Many of the roughly 65 million refugees, asylum-seekers, and internally displaced people around the world today have had to make panicked choices like these. But my own “escape” was far away from that. Médecins Sans Frontières (MSF) had organized the Forced From Home exhibit. The aim was, in part, to put the staggering numbers of the crisis into tangible terms for those of us who don’t have to contemplate actually being forced from home.
We got on a raft like the ones in which so many have risked, and lost, their lives in recent years–though this one stayed on dry land–and later, we were detained at a fenced border where our various legal classifications determined our future. At each stop, hardships from the journey forced us to give up one item, until we were left empty-handed in front of staged refugee tents–where in real life another series of ordeals await those who make it that far.
MSF, or Doctors Without Borders, the international aid group and Nobel Peace Prize laureate, is touring the exhibit through five U.S. cities this fall, with a series of West Coast stops planned for next year. With the Forced From Home exhibit, MSF is trying to communicate, in concrete terms, the reality of people fleeing.

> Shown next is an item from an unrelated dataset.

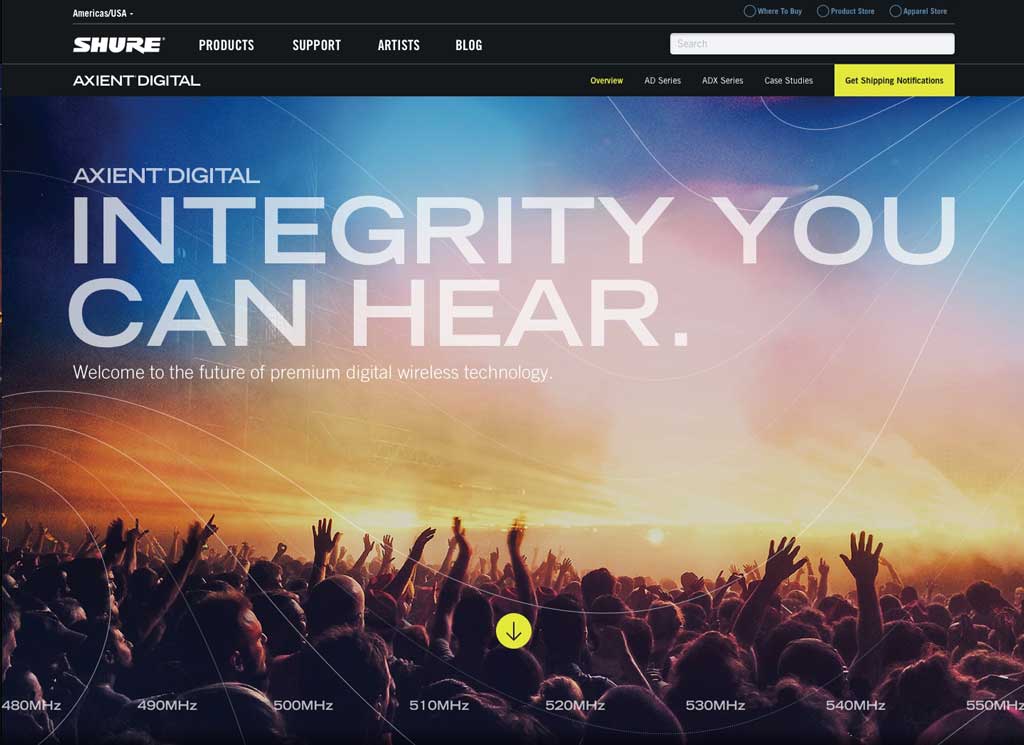Click the yellow down-arrow scroll icon
Screen dimensions: 1024x745
tap(513, 631)
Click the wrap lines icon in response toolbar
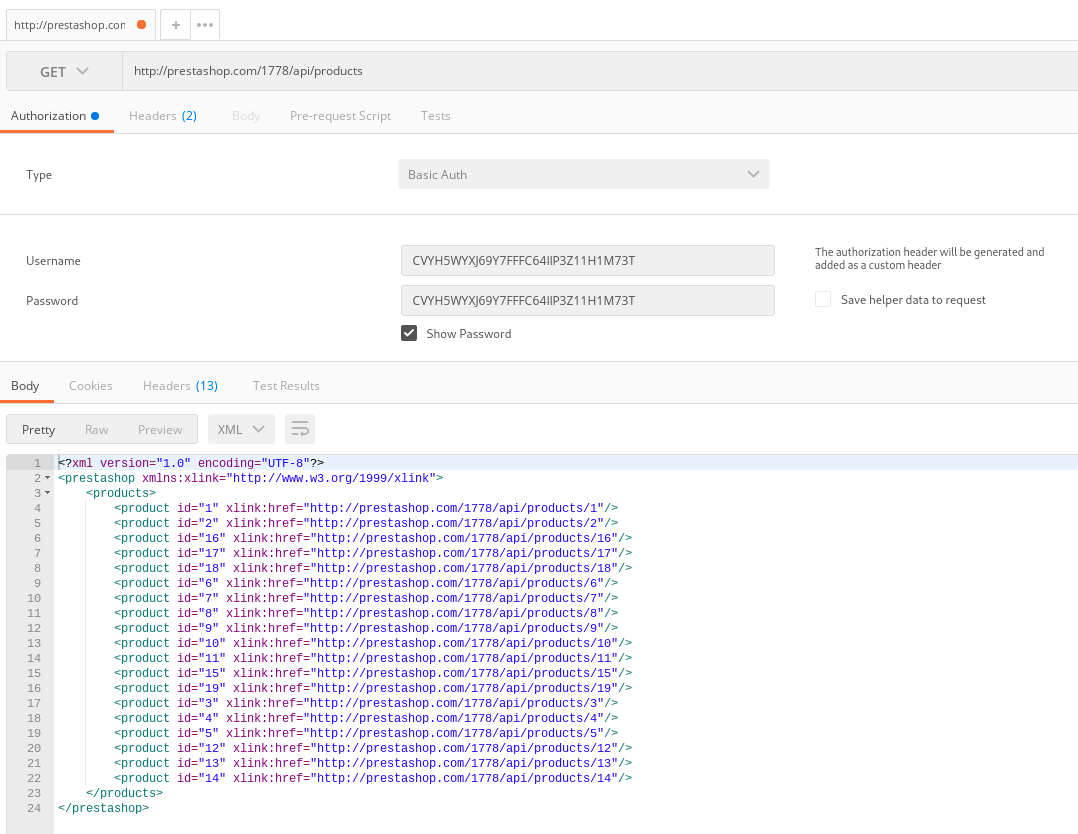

Tatiana Chiarella, an MSF nurse from Brazil who has been touring with the exhibit, explained: “For people living in the U.S., or even my people in Brazil, we are so far from the situation that you may hear their stories but you don’t realize it could happen to any one of us.” The people she treated “were just like us, they were doctors, nurses, engineers, lawyers, and suddenly this happened–they have war in their countries and they have to flee for their life and for their families–and they lost everything.”
On the tour I took, I met a student from Charleston, South Carolina, who said: “It pains me to see how unaccepting communities can be of refugees especially when a good amount of people in the U.S. can trace their ancestry to people who left their home because of economic or political issues.”